In the simple example below, we define two sets of integration weights, "cos" and "sin". The first have the value 1.0 in the cosine component and 0.0 in the sine component for the entire duration of of the pulse. Read more about the usage of integration weights and see an advanced usage of the integration weights.

"integration_weights": {
    "cos": {
        "cosine": [(1.0, readout_len)],
        "sine": [(0.0, readout_len)]
    "sin": {
        "cosine": [(0.0, readout_len)],
        "sine": [(1.0, readout_len)],


In the QUA tools repository you can find a lot of useful tools for writing QUA programs. In particular, Config tools which include Integration Weights Tools package that allows for easy conversion and compression of the integration weights.

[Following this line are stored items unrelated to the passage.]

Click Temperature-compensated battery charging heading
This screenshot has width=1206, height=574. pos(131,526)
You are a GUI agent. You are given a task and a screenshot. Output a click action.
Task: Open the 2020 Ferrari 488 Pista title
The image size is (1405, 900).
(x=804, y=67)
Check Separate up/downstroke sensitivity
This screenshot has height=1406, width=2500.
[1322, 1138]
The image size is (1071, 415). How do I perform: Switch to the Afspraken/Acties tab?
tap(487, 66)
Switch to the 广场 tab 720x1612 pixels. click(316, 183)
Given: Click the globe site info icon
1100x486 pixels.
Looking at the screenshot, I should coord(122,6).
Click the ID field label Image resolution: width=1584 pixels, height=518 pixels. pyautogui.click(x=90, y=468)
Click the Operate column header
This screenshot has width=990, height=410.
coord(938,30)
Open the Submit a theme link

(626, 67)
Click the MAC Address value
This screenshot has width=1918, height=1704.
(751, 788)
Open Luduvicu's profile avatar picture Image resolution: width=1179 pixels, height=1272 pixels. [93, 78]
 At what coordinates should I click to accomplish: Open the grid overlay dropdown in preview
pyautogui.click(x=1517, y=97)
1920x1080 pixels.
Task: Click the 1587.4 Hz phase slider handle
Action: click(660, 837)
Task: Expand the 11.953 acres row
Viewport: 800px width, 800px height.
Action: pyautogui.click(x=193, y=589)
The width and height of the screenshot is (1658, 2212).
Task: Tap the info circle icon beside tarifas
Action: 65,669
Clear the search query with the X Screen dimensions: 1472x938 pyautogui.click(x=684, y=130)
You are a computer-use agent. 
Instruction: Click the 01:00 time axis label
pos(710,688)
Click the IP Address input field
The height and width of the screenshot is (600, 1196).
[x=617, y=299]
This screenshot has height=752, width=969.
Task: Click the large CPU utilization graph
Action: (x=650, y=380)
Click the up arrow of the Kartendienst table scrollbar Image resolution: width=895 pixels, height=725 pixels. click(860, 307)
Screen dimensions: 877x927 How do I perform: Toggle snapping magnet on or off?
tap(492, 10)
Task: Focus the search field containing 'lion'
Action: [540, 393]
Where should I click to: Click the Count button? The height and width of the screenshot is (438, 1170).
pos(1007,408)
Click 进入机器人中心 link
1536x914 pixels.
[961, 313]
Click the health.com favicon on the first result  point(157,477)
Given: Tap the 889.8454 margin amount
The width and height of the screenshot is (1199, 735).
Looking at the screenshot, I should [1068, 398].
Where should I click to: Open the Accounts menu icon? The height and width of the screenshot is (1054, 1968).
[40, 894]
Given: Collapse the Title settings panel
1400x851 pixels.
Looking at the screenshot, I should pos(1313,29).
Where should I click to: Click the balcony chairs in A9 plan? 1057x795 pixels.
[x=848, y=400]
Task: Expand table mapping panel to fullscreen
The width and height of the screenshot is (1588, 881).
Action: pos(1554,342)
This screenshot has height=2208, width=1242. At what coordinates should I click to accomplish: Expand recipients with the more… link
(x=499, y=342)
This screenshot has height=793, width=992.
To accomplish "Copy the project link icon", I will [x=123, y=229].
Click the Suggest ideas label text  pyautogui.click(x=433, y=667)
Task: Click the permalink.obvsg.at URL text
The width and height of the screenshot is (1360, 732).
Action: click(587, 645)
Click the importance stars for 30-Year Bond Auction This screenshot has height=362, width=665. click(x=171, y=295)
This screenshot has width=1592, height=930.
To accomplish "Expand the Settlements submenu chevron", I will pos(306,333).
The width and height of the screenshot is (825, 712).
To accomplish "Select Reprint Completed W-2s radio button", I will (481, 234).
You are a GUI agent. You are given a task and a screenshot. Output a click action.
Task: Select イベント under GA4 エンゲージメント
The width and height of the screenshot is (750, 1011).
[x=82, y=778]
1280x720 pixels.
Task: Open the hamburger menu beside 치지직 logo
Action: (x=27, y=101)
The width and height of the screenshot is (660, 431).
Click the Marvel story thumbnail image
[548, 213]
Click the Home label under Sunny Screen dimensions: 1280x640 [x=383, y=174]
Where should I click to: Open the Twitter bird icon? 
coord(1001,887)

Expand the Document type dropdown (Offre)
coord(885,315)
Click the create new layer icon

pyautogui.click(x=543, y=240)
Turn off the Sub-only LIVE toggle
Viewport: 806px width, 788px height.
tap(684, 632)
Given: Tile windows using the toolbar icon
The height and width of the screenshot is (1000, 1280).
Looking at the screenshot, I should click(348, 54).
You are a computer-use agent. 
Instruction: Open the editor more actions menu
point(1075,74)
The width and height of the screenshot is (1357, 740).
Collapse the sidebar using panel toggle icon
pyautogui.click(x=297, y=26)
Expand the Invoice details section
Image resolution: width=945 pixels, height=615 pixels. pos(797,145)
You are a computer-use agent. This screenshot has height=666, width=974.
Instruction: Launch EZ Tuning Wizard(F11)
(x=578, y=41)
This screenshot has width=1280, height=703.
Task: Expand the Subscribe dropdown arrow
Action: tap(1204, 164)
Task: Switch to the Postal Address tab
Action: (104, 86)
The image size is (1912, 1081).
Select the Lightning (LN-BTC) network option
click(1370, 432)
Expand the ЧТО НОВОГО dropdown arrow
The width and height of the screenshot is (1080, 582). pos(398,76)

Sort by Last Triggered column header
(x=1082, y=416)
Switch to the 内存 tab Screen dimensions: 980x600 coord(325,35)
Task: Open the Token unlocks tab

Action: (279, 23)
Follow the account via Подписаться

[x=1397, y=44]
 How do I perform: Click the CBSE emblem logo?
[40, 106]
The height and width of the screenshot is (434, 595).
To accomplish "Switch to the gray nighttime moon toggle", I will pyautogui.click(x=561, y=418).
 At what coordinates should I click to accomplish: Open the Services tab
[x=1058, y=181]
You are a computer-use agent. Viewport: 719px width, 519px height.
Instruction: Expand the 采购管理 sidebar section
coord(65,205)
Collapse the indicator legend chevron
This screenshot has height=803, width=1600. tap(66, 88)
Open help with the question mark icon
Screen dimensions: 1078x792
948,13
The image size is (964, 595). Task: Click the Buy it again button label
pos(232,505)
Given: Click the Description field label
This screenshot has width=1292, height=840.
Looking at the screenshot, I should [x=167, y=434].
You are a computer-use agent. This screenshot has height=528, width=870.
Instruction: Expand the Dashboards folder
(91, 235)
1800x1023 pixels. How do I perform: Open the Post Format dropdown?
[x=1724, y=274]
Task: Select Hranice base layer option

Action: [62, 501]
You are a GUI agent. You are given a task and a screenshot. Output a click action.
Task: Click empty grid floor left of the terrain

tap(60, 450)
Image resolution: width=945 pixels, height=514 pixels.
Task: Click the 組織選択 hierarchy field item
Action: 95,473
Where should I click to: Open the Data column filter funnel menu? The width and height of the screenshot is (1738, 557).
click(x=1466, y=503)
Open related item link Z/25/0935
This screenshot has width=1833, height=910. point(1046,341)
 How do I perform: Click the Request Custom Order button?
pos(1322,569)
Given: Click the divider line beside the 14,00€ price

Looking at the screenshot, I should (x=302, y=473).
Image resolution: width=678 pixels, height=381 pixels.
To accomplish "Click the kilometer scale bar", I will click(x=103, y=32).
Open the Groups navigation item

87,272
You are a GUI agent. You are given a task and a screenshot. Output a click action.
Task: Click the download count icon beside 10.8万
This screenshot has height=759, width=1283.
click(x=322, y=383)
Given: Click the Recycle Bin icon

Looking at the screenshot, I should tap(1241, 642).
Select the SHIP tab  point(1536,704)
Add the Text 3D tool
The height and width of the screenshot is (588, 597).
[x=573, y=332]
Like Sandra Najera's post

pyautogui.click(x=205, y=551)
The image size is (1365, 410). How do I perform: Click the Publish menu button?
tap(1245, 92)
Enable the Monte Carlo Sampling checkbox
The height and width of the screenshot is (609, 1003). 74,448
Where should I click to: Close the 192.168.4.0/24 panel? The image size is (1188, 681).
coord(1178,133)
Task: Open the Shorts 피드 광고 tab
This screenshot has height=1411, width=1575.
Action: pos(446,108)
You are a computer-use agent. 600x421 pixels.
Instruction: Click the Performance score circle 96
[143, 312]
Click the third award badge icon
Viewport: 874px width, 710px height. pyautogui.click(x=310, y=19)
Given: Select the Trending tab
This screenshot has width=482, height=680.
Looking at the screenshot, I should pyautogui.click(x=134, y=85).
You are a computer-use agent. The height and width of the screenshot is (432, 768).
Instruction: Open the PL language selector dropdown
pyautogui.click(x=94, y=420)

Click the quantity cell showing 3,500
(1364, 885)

In this section we configure the IQ mixer instances that are used by the elements. Each mixer instance contains a list of dictionaries for the correction matrix for every pair of IF and LO.

'mixers': {
    'mixer_qubit': [
        {'intermediate_frequency': qubit_IF, 'lo_frequency': qubit_LO,
         'correction': [1.0, 0.0, 0.0, 1.0]}
    'mixer_RR': [
        {'intermediate_frequency': rr_IF, 'lo_frequency': rr_LO,
         'correction': [1.0, 0.0, 0.0, 1.0]}



In the oscillators section, we can specifically define oscillators that can be shared between elements. When multiple elements share an oscillator, then any operation on that oscillator (frequency, frame or correction changes) will affect both elements. It is defined as follows:

'oscillators': {
    'osc': {...},
    'osc2': {...},

With each oscillator defined as follows:

"osc": {
    "intermediate_frequency": osc_IF,
    'lo_frequency': osc_LO,
    'mixer': 'mixer_qubit'

Defining the lo_frequency and mixer is optional and is only used if the oscillator is being used by an element with a mixInputs. Note that even if two elements output to different ports (and different mixers), they will have to use the same correction matrix.

In order to use the oscillator with multiple elements, the oscillator must be declared in the element's configuration instead of declaring an intermediate_frequency. For example:

'qubit1': {
    'mixInputs': {...},
    'oscillator': "osc",
    'operations': {...}

Further details

You can find a beta tool detailing the complete config specification.